TEXTO PROPORCIONADO =>
______________________________

RAZÓN ÚTIL O CONOCER EMOCIONAL
Por Carlos Wikilson
Así como la libertad, con sus mas y sus menos, fue una idea y un valor central de la civilización moderna, la ubicación de la razón como facultad superior y casi única del ser humano, constituyó otra de sus características básicas.
Podemos definir la razón como la capacidad de elaborar ideas y establecer relaciones entre ellas para obtener juicios y conclusiones. El fundamento de su funcionamiento es la abstracción, es decir la capacidad de aislar y extraer rasgos comunes entre varios objetos o sucesos concretos similares, formando un concepto aplicable a muchos casos más de aquellos a partir de los cuales se formó.
La emoción, por su parte, es la reacción afectiva frente a objetos o sucesos concretos, que impulsa a acercarse o alejarse de ellos. Las emociones se traducen en sentimientos, es decir, en las sensaciones internas o “sentires” mas o menos permanentes, que provocan esas experiencias de atracción o rechazo emocional.
Las emociones y sentimientos configuran un mundo diferente al mundo de las ideas; pero ambos se encuentran íntimamente vinculados. De hecho, las ideas, conclusiones y juicios del ser humano se encuentran penetradas de emociones y sentimientos, así como estas contienen grados de abstracción que superan el carácter concreto e inmediato de los objetos y sucesos que las provocan o evocan. La complementación entre ambas funciones es la forma natural de vincularse y dinamizarse mutua y equilibradamente. En lugar de la inicial subordinación y posterior anulación del mundo emocional por el racional, como sucedió a lo largo del desenvolvimiento de la civilización moderna.
En efecto, si bien la supremacía de la razón sobre las emociones y sentimientos, empezó a delinearse claramente en la antigua Grecia, fue hacia fines del renacimiento europeo, cuando tal predominio comenzó a adquirir una configuración particular, definitiva y creciente, que llegó hasta nuestros días. Veamos esto con más detalle.
Por ese entonces empezaron a conjugarse el cálculo matemático – grado máximo de abstracción si se quiere – con las armas navales y la observación sistemática de la realidad, para dar origen a lo que posteriormente se llamaría conocimiento científico. Sobre la base de esta conjunción, Galileo Galilei realizó sus investigaciones y escribió “El mensajero de los astros”, la primera expresión contundente de esta nueva forma de conocimiento. De hecho, el conflicto con la jerarquía de la Iglesia Católica, no provino tanto de saber si el mundo giraba alrededor del sol o no, cuanto de aceptar o rechazar que se pudiera alcanzar la verdad mediante cálculos matemáticos surgidos del uso de herramientas militares y aplicados a través de instrumentos técnicos, como el telescopio. Es decir, el conflicto de fondo fue generado por la aparición de esta nueva forma de conocimiento que desplazaba la revelación religiosa y los razonamientos filosóficos, como las únicas formas de conocimiento verdadero aceptadas.

______________________________

DATOS PROPORCIONADOS =>
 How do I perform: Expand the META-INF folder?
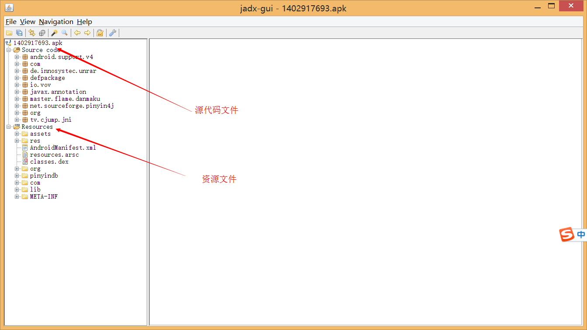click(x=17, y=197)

______________________________

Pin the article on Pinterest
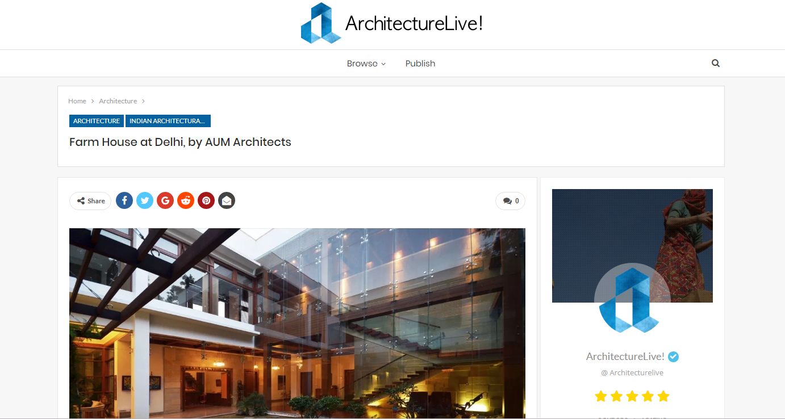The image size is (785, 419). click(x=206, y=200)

______________________________

TAREAS Y EJERCICIOS =>
[A] Según el texto sobre la razón y la emoción, ¿cuál es el fundamento del funcionamiento de la razón?
[B] Sigue escribiendo el texto sobre la razón y la emoción a partir de su última oración.

RESPUESTAS POR TAREA =>
[A] La abstracción, es decir, la capacidad de aislar y extraer rasgos comunes entre varios objetos o sucesos concretos similares.

[B]
Mientras Galileo en Italia planteaba su teoría astronómica, Francis Bacon en Inglaterra, elaboraba las reglas elementales de esta forma nueva y original de conocer: el método inductivo, afectivamente neutral y racionalmente cuantitativo. Método que, según él, era opuesto al aristotélico deductivo, del cual se diferenciaba no solo porque incorporaba conocimiento nuevo, sino y sobre todo, porque generaba un conocimiento útil, cosa que no hacía el aristotélico. Esta coincidencia entre ambos pensadores no se dio por casualidad. En todo el continente europeo se estaba desarrollando una nueva forma de mirar y vivir el mundo, sacando del medio las emociones y los sentimientos y concentrándose en análisis cuantificados y “objetivos” – o sea sin intromisiones emocionales o sentimentales – de los hechos.
Pocos años después, Descartes lanzaría al mundo su famosa frase “pienso luego existo”, eliminando el sentir como base de la certeza sobre la propia vida, y un tiempo mas adelante Newton expondría la idea del universo como un gran reloj mecánico, sin alma, ni dioses, ni afectos posibles. La ruptura del vínculo emocional con el mundo y la propia existencia, quedaba así sellada en una visión “científica” del universo exterior e interior. Culminaba de esa forma lo que el sociólogo alemán Max Weber llamaría el proceso de “racionalización o desencantamiento del mundo”, al que califica como uno de los ejes de la sociedad moderna.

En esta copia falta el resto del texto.